For those less familiar with microservice architectures, this overview briefly describes some key concepts.
In a microservice architecture business services are composed of individually deployable, granular services. Internally, a microservice may itself be composed of microservices which it orchestrates to achieve a business objective.
Microservices can be deployed in a heterogeneous mix of hardware architectures, operating systems and implementation languages. For simplicity, all microservices should be connected using the same messaging system. When this is impractical messaging bridges are used to connect different internal messaging systems. External systems should always be connected via a messaging bridge in order to decouple the internal messaging system(s) from the many different messaging solutions which must be connected to.
A stereotypical Order microservice composed of Customer, Payment and Warehouse microservices is shown above. Each microservice is connected asynchronously using gRPC, which allows work to be parallelized when practical. The Order microservice is also exposed via a messaging bridge as a RESTful web service for use by external clients.

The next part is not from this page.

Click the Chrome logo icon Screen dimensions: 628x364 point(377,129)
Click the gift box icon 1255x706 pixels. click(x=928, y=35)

In a microservice architecture each service is isolated, allowing agile evolution by avoiding the need for every service to evolve in lockstep with the infrastructure of the host machine. Isolation is achieved by running each microservice in a virtual machine or a host container. There should be just one microservice per virtual machine or host container to decouple dependencies and avoid the same lockstep evolution incurred when deploying multiple services directly on a host.
Containers, such as those managed by Docker Engine, are much lighter than virtual machines as operating system kernel operations are delegated to the host machine. Unlike virtual machines that can run any operating system supported by the virtualised hardware, containers must run the same operating system kernel as their host machine. This means that, for example, Linux hosts must run lightweight Linux based containers and Windows hosts must run Windows Nano Server based containers.
Production deployments consist of several host machines, each running many microservices. These machines may be located on-premises, in external private or public clouds or in a hybrid cloud consisting of a mixture of these locations. The host machines may be physical or virtual.
For container deployment at scale, a container management and orchestration solution is required to manage this complexity. Available solutions include Apache Mesos, Docker Swarm and Kubernetes. Of these, Kubernetes has the richest set of features, enjoys the broadest support and is innovating most rapidly.
"Pods are the smallest deployable units of computing that can be created and managed in Kubernetes". Conventionally a Pod contains of one or more co-located containers which share resources and lifecycle. Recent developments, such as the Virtlet project, support Pods that contain a virtual machine. This allows both containers and virtual machines running any operating system supported by the underlying processor architecture to be deployed and orchestrated in the same Kubernetes deployment removing the need for separate environments to orchestrate each.
When separate orchestration solutions are required the TOSCA specification and supporting tooling can be used to capture cloud application architectures at an abstract level and deploy them to TOSCA supporting orchestration solutions.